Türkiye’de bütün dikkatler 14 Mayıs 2023’te yapılacak olan seçimlere yoğunlaşırken Suriye’de yeni bir dönemin başlıyor.
Arap Birliği İçişleri bakanları toplantısında Suriye’nin yeniden Arap Birliği’ne davet edilmesi kararı çıktı. Arap Birliği ülkeleri arasında önemli görüş ayrılıklarının olduğu biliniyordu. Özellikle Katar’ın açıktan bir muhalefeti vardı. Ancak Birliğin ekonomik gücü olan Suudi Arabistan ile politik abisi konumunda olan Mısır’ın ısrarları sonuç verdi.
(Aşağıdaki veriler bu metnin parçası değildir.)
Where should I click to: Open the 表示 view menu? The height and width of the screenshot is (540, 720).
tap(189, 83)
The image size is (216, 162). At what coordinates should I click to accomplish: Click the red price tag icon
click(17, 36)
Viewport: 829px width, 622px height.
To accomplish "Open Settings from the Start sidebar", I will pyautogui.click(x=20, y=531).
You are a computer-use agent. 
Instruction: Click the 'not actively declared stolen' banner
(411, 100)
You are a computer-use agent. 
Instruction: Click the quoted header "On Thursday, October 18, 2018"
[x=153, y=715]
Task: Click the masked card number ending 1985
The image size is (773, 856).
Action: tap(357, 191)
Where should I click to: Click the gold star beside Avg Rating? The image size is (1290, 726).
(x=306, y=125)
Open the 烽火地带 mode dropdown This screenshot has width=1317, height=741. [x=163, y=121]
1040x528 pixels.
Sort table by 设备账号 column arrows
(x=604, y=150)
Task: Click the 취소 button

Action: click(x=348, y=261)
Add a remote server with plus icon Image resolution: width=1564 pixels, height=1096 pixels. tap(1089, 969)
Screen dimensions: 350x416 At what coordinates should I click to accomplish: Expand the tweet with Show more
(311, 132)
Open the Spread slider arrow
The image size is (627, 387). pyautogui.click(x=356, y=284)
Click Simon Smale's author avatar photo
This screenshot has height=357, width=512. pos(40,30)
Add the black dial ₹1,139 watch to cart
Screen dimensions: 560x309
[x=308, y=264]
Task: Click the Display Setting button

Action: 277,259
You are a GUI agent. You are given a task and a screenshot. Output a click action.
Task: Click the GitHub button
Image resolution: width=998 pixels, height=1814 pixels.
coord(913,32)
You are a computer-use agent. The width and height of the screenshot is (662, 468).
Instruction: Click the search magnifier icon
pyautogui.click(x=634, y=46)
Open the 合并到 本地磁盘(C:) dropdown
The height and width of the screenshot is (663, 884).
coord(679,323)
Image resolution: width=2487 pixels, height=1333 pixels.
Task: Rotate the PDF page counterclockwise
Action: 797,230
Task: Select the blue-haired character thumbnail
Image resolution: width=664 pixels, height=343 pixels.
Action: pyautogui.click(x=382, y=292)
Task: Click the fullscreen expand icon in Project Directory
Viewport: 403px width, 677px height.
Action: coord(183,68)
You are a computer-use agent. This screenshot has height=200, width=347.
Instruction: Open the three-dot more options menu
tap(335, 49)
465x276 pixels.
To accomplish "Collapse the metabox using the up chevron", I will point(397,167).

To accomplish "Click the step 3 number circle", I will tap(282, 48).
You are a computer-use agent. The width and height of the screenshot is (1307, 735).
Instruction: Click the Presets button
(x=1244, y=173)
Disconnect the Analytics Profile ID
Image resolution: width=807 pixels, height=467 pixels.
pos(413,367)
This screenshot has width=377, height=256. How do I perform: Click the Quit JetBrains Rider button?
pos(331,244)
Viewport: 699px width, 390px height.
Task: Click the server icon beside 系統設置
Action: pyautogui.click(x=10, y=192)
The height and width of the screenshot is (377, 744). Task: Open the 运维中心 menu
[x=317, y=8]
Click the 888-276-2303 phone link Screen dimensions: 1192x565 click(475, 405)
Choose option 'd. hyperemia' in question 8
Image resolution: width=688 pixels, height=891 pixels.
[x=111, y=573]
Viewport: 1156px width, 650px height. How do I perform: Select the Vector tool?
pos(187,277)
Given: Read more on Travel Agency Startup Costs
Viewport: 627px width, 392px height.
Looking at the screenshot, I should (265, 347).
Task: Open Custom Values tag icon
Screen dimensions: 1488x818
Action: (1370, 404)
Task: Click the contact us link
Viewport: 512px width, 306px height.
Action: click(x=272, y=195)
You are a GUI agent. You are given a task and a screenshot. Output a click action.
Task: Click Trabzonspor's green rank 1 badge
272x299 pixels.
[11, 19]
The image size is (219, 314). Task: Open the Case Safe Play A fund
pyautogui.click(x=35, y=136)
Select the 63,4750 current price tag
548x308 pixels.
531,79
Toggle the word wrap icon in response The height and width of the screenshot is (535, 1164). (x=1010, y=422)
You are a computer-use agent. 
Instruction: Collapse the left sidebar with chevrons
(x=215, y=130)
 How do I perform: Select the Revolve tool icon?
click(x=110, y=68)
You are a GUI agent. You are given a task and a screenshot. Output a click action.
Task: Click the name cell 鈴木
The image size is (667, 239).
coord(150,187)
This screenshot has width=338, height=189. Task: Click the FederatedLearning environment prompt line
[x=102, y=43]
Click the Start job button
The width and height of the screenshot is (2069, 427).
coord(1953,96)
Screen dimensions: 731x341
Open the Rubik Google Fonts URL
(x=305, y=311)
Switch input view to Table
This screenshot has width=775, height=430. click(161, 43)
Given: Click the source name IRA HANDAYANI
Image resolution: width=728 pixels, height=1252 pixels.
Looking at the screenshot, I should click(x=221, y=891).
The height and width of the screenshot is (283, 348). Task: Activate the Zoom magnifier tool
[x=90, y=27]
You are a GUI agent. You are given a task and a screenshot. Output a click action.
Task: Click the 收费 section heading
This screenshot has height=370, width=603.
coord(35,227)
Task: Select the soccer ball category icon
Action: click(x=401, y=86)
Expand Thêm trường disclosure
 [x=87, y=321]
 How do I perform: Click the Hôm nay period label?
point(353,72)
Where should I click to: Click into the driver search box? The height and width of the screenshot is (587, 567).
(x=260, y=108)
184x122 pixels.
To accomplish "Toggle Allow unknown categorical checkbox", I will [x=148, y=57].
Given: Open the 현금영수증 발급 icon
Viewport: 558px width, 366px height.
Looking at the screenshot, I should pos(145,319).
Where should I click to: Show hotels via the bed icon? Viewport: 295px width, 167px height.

Suudi Arabistan, Mısır, Ürdün, Irak ve Suriye Dış İşleri Bakanları arasında yapılan ön toplantıda ortak bir kısım kararlar alındı. Sayıları 8 milyonu geçen Suriyeli mültecilerin sorunsuz bir şekilde ülkelerine dönmeleri, Birleşmiş Milletlerin devam ettirdiği Anayasa çalışmalarının sonuçlandırılarak yeni bir anayasanın hazırlanması, silahlı olmayan muhaliflerin politik çalışmalarına izin verilmesi, uyuşturucu ile kesin mücadele edilmesi gibi bir kısım önemli konularda ortak bir anlaşma sağlandı.
Arap Birliği Dış İşleri Bakanları, 7 Mayıs 2023 günü Kahire’de iki gündemle toplandı: Sudan’daki iç savaşın durdurulması ve Suriye’nin yeniden Arap birliğine alınması. Suriye’nin Arap Birliği üyeliği 18 Kasım 2011’de askıya alınmasının üzerinden 12 yıl geçti ve Esad rejimi yeniden Birliğe dahil edildi.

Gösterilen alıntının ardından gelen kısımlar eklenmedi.